RECORDS FOR THIS TASK
————

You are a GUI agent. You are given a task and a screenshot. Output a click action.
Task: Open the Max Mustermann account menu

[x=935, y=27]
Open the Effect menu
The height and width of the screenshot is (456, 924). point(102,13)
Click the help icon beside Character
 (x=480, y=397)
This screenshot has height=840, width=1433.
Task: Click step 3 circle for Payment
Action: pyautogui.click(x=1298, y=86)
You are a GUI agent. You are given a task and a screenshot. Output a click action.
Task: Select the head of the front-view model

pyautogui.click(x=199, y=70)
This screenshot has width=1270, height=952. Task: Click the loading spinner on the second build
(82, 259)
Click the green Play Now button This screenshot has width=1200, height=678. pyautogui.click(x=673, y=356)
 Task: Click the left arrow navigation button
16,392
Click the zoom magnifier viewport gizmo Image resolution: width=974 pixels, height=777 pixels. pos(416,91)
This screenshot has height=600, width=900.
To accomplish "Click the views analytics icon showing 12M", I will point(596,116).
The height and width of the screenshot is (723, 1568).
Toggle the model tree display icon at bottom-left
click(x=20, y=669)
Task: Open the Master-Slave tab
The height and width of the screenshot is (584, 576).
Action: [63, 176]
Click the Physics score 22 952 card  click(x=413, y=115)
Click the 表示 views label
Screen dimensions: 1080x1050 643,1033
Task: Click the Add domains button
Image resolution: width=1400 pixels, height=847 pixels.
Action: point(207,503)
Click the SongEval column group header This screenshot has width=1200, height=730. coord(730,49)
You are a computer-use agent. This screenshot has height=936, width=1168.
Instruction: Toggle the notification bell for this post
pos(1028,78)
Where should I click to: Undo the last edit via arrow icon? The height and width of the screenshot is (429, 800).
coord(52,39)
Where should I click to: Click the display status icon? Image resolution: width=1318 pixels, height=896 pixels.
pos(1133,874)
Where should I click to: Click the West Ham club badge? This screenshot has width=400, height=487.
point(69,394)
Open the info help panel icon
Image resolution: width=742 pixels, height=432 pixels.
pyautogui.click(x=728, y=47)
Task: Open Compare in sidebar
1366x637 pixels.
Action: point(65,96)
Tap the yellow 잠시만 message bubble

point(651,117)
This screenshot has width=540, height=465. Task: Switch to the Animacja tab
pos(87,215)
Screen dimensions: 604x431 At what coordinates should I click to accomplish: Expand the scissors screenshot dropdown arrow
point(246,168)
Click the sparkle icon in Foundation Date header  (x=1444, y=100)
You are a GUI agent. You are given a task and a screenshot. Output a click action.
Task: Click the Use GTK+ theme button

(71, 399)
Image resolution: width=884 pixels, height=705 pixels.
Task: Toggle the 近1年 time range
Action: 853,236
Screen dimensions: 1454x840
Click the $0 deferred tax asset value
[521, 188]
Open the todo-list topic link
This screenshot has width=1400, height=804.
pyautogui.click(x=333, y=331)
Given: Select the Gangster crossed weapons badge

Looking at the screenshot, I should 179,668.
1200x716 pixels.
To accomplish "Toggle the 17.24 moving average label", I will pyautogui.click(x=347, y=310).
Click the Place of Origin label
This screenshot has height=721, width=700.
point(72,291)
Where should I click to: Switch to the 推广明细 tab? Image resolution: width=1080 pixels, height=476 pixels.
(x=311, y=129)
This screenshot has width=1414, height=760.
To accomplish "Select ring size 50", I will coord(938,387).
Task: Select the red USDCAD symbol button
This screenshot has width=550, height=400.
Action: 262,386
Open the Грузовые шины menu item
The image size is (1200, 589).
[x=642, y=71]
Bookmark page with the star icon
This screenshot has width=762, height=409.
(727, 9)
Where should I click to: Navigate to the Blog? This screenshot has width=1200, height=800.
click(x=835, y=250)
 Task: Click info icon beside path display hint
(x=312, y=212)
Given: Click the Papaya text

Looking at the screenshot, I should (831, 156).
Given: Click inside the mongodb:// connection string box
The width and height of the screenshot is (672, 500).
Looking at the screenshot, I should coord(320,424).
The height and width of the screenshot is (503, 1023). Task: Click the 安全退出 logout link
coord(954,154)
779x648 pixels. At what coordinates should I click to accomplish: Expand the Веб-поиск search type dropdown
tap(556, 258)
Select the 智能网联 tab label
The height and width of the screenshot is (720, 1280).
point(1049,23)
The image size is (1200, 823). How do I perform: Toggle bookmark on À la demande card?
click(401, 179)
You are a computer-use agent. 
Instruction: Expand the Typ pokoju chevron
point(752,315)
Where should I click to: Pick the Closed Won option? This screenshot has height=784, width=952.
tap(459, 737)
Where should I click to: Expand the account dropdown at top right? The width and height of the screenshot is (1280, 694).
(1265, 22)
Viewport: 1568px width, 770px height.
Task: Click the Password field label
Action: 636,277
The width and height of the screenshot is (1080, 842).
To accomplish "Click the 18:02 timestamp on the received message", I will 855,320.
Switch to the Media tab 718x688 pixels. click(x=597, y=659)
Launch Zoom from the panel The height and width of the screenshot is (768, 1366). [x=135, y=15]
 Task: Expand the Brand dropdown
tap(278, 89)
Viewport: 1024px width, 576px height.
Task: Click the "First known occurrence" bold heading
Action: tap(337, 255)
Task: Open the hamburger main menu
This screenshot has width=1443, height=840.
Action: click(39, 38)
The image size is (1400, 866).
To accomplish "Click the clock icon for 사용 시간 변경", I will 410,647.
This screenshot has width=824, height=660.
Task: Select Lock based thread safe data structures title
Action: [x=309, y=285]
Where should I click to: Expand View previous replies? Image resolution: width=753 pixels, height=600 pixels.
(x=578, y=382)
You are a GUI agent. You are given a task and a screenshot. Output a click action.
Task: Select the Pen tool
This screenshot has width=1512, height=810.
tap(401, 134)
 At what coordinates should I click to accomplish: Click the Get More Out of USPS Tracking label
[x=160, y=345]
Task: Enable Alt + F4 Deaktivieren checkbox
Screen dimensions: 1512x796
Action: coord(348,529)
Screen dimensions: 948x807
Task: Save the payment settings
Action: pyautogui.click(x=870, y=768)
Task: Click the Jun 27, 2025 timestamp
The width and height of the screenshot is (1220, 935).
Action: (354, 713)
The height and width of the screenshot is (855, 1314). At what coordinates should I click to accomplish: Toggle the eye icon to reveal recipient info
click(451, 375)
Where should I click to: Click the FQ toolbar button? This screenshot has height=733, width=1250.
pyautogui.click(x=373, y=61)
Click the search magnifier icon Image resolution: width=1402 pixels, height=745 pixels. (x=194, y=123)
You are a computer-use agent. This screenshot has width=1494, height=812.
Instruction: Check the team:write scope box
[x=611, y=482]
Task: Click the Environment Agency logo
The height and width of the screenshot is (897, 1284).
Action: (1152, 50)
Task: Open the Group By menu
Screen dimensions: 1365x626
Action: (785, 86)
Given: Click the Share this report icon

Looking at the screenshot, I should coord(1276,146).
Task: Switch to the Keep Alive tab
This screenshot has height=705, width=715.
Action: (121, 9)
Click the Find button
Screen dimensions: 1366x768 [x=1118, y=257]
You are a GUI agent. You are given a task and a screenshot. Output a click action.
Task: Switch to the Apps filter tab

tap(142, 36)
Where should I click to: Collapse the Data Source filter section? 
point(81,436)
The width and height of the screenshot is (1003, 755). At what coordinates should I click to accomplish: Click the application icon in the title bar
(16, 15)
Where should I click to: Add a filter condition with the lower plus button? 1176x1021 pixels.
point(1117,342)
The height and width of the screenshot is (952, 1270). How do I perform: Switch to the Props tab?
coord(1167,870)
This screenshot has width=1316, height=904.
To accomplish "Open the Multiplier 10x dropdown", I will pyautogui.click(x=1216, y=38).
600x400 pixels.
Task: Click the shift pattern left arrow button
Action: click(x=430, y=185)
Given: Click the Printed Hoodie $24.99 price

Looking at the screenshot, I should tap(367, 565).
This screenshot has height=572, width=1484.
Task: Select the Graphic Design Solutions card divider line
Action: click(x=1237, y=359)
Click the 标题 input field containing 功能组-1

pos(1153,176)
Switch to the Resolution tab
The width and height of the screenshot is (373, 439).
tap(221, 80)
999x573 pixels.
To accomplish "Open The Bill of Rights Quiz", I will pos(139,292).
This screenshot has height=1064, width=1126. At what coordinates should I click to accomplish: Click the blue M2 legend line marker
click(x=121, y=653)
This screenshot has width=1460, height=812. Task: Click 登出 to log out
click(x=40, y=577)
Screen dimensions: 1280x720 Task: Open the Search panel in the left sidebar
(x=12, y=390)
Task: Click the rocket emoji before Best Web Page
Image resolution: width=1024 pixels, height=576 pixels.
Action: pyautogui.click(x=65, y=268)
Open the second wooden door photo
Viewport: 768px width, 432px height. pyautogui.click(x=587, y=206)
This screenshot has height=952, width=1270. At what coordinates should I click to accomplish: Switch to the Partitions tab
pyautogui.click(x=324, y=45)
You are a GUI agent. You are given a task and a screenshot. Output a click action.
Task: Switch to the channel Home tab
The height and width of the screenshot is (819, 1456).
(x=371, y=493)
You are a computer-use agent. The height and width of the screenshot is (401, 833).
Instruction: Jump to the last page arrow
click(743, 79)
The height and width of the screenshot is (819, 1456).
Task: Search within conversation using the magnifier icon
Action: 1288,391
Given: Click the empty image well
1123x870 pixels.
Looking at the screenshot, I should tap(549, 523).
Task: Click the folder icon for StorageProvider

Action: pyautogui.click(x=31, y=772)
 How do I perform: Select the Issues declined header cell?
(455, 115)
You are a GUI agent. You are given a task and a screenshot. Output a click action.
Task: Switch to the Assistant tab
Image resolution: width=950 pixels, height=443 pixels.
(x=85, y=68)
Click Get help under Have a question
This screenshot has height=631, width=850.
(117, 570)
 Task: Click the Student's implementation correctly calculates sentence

————

SHORT TASK
Format everything from the start of the records down to the line that contains "Click the zoom" as a numbered list, leaving out blank lines.

EXERCISE SOLUTION
1. You are a GUI agent. You are given a task and a screenshot. Output a click action.
2. Task: Open the Max Mustermann account menu
3. [x=935, y=27]
4. Open the Effect menu
5. The height and width of the screenshot is (456, 924). point(102,13)
6. Click the help icon beside Character
7.  (x=480, y=397)
8. This screenshot has height=840, width=1433.
9. Task: Click step 3 circle for Payment
10. Action: pyautogui.click(x=1298, y=86)
11. You are a GUI agent. You are given a task and a screenshot. Output a click action.
12. Task: Select the head of the front-view model
13. pyautogui.click(x=199, y=70)
14. This screenshot has width=1270, height=952. Task: Click the loading spinner on the second build
15. (82, 259)
16. Click the green Play Now button This screenshot has width=1200, height=678. pyautogui.click(x=673, y=356)
17.  Task: Click the left arrow navigation button
18. 16,392
19. Click the zoom magnifier viewport gizmo Image resolution: width=974 pixels, height=777 pixels. pos(416,91)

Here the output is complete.